### ACTIVITY
Everything from the line containing "Screen dimensions: 671x1193" through the line containing "Open options chevron on the first tweet" should be repeated exactly, and nothing else from the data.

________________

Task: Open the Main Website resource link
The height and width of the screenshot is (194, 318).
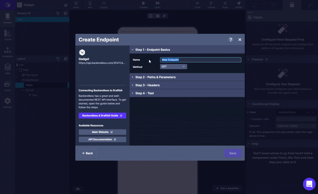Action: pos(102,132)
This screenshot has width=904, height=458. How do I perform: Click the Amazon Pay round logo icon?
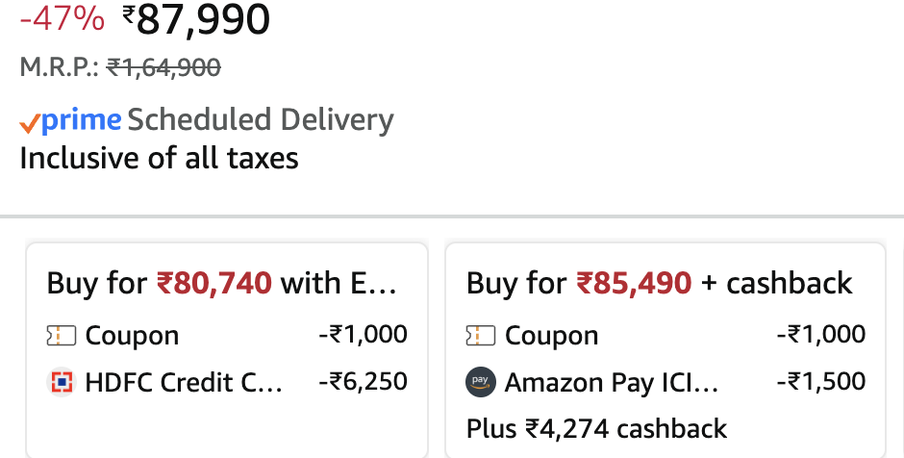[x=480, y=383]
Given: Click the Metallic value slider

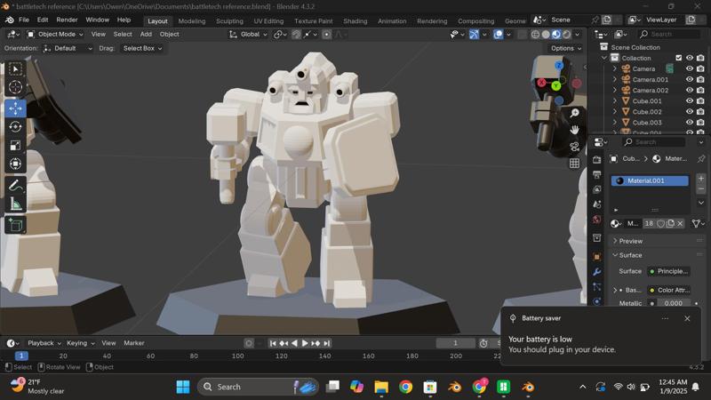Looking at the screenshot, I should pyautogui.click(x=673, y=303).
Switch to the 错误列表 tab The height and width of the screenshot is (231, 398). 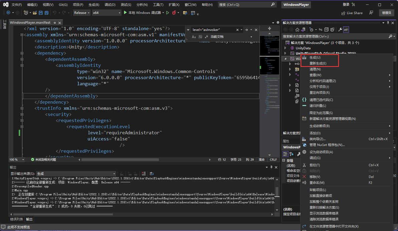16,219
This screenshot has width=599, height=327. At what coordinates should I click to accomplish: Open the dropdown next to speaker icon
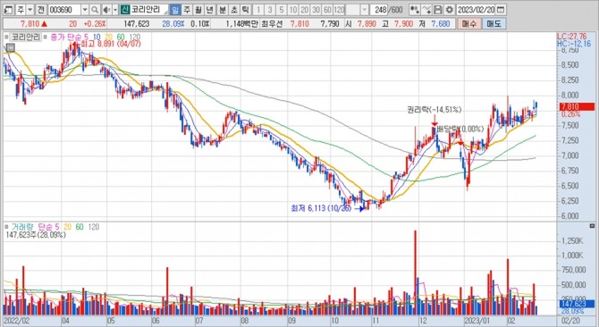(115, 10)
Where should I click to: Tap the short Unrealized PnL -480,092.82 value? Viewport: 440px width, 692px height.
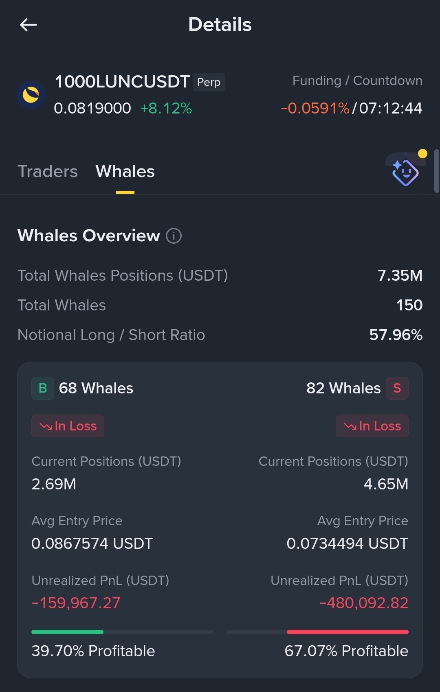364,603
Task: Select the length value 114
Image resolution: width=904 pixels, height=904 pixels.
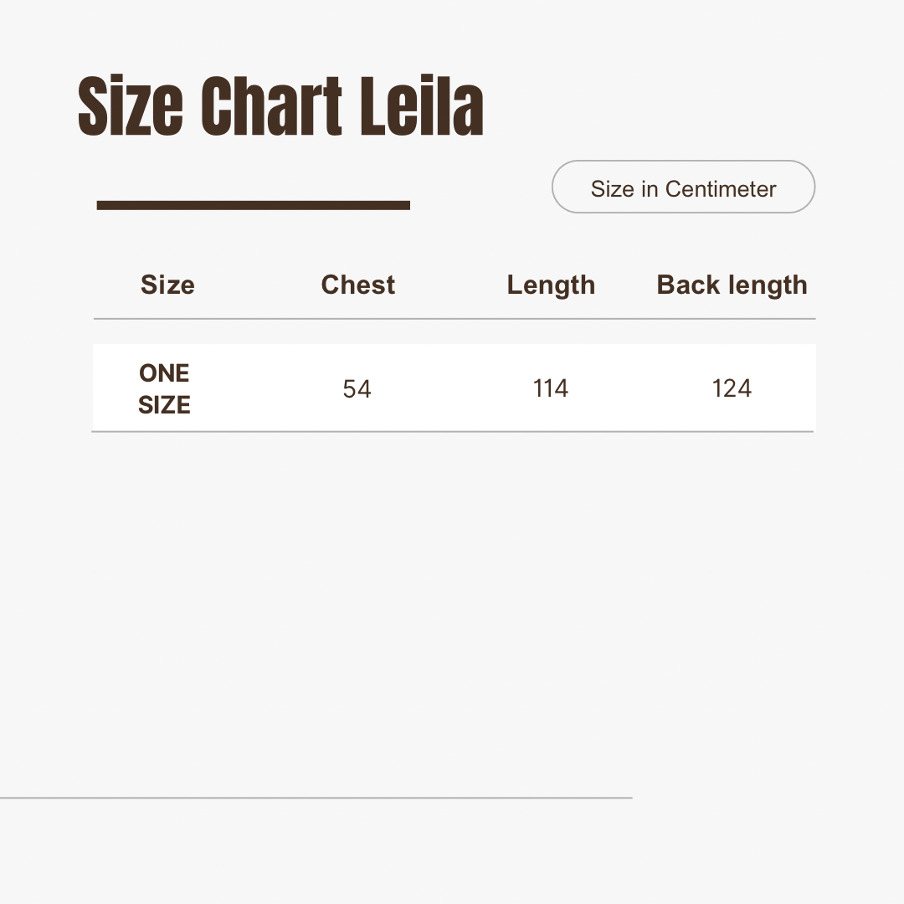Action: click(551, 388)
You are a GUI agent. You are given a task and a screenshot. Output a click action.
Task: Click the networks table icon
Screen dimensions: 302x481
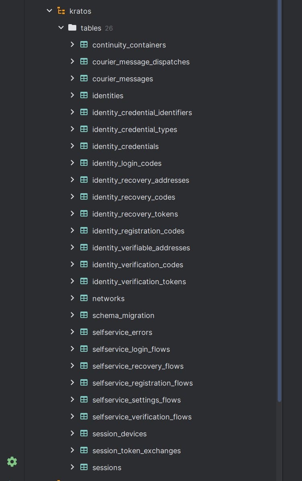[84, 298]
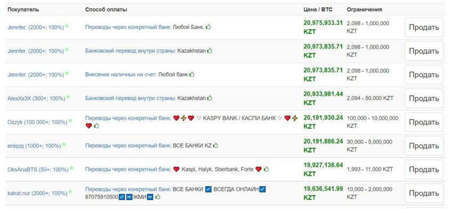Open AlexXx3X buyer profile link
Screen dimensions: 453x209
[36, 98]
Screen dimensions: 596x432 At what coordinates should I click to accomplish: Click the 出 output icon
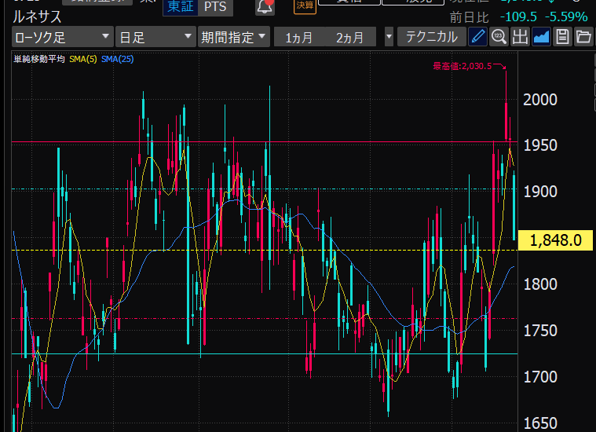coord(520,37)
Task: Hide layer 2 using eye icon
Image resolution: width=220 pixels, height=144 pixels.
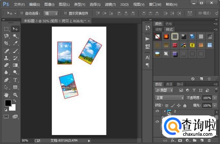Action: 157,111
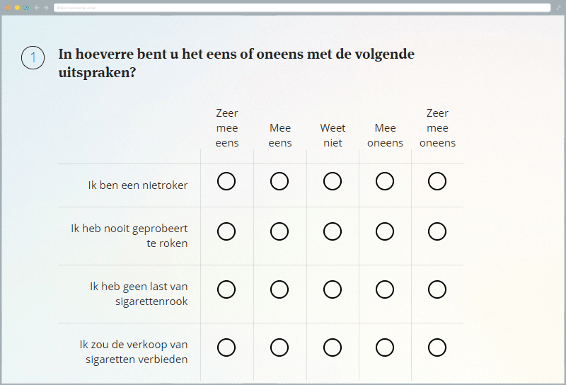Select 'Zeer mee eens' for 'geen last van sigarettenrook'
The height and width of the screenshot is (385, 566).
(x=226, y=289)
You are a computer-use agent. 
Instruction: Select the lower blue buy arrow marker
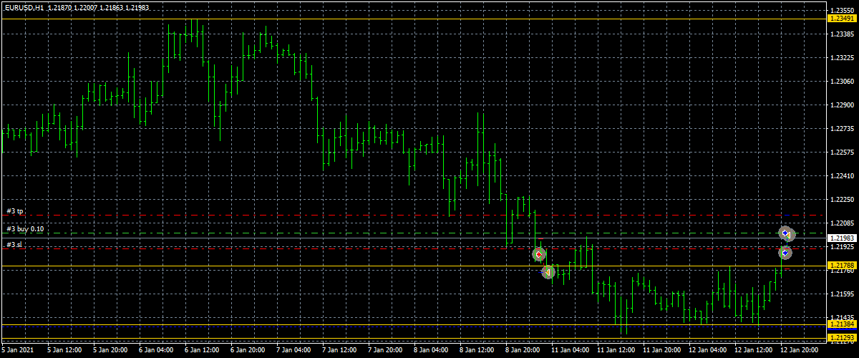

________________

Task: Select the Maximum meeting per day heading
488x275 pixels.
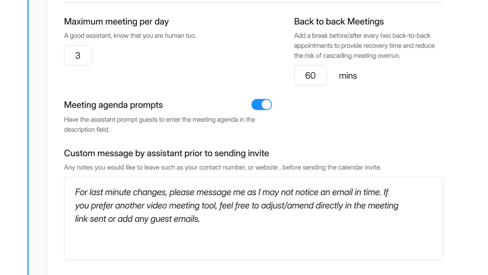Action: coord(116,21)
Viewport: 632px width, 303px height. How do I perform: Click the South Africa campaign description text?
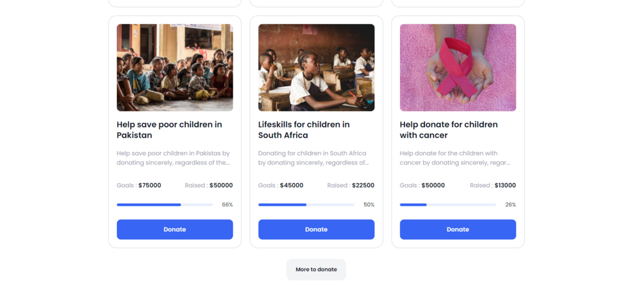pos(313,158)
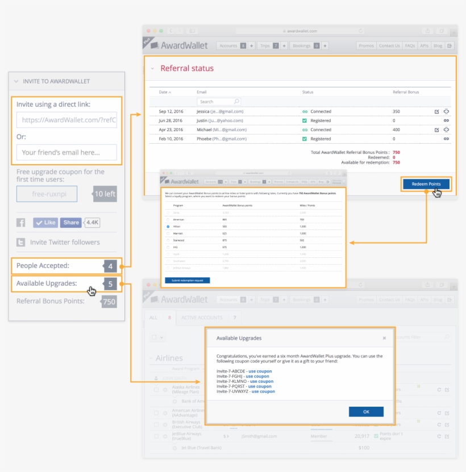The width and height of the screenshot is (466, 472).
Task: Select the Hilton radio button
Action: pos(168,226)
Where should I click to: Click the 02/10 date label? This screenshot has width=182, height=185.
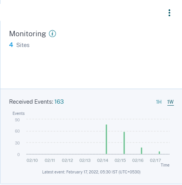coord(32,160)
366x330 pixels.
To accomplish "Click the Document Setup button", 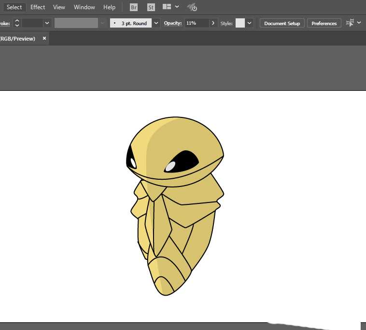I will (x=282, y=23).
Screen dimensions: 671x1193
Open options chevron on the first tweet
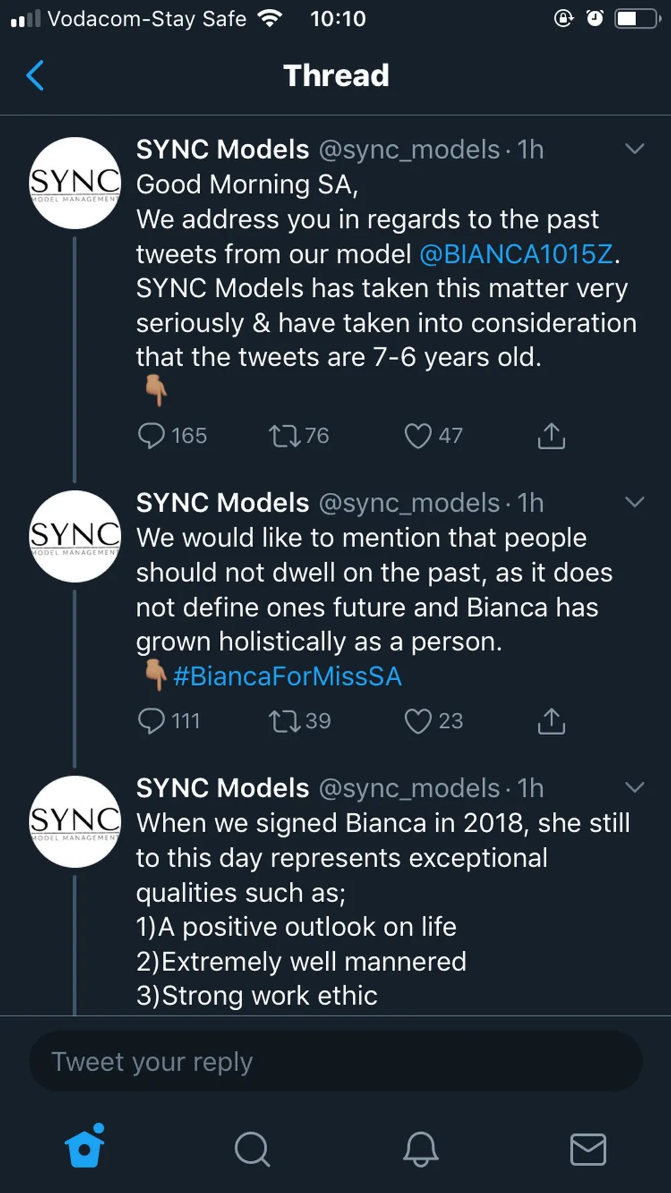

________________

### RESPONSE BOX
Screen dimensions: 671x1193
Open options chevron on the first tweet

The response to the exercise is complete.